(Beginning of PROVIDED ENTRIES)
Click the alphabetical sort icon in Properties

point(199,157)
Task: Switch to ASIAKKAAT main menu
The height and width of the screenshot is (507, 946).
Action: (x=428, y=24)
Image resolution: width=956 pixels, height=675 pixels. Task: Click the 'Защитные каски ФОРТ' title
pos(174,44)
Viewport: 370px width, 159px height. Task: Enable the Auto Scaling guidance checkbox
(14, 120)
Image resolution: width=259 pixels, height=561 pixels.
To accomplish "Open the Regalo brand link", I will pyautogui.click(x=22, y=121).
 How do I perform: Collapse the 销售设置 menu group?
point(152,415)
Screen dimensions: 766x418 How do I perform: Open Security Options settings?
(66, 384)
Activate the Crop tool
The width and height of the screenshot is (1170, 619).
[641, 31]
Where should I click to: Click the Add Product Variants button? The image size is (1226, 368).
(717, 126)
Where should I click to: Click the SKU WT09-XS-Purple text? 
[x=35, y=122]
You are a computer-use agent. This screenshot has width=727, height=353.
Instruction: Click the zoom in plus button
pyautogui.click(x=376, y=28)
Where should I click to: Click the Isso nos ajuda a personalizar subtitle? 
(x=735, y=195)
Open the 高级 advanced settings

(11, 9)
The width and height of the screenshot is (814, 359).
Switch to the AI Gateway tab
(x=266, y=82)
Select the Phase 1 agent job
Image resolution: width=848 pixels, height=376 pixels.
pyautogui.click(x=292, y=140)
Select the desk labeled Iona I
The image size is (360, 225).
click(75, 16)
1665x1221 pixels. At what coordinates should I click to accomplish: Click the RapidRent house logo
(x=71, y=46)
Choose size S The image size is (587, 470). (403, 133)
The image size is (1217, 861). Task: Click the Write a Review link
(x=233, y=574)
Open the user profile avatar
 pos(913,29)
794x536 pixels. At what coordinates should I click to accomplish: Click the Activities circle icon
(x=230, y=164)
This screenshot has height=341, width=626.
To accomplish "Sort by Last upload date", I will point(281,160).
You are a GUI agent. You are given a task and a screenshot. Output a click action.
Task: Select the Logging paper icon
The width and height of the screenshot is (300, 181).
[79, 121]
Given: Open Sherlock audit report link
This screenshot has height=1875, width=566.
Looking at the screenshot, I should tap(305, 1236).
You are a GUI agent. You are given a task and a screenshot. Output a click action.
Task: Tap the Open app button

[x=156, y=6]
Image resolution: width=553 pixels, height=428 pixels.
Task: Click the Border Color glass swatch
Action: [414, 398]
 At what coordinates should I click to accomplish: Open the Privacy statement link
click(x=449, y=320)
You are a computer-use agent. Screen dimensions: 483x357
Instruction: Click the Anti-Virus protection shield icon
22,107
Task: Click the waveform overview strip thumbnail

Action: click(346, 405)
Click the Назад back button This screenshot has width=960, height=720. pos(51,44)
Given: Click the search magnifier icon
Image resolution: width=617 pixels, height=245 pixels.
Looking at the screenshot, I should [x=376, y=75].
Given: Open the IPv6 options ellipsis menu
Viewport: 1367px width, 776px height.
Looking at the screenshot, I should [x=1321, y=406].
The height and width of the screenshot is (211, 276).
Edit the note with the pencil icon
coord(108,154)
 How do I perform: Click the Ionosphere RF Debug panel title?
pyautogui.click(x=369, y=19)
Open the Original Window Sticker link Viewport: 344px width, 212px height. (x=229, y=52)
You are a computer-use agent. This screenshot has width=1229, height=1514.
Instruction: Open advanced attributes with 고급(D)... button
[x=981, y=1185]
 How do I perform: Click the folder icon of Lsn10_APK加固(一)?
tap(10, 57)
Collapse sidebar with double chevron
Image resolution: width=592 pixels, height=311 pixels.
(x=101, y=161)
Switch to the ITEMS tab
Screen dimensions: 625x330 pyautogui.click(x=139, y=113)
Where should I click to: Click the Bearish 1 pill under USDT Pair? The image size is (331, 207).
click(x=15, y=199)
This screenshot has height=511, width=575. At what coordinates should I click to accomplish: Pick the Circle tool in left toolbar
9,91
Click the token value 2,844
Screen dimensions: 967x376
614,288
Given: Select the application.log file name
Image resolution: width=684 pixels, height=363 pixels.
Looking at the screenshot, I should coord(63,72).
(End of PROVIDED ENTRIES)
ASSIGNMENT
Filter the data above, keeping only lines that include the string "agent".

TASK ANSWER
You are a computer-use agent. This screenshot has width=727, height=353.
Select the Phase 1 agent job
You are a GUI agent. You are given a task and a screenshot. Output a click action.
You are a GUI agent. You are given a task and a screenshot. Output a click action.
You are a computer-use agent. Screen dimensions: 483x357
You are a computer-use agent. This screenshot has width=1229, height=1514.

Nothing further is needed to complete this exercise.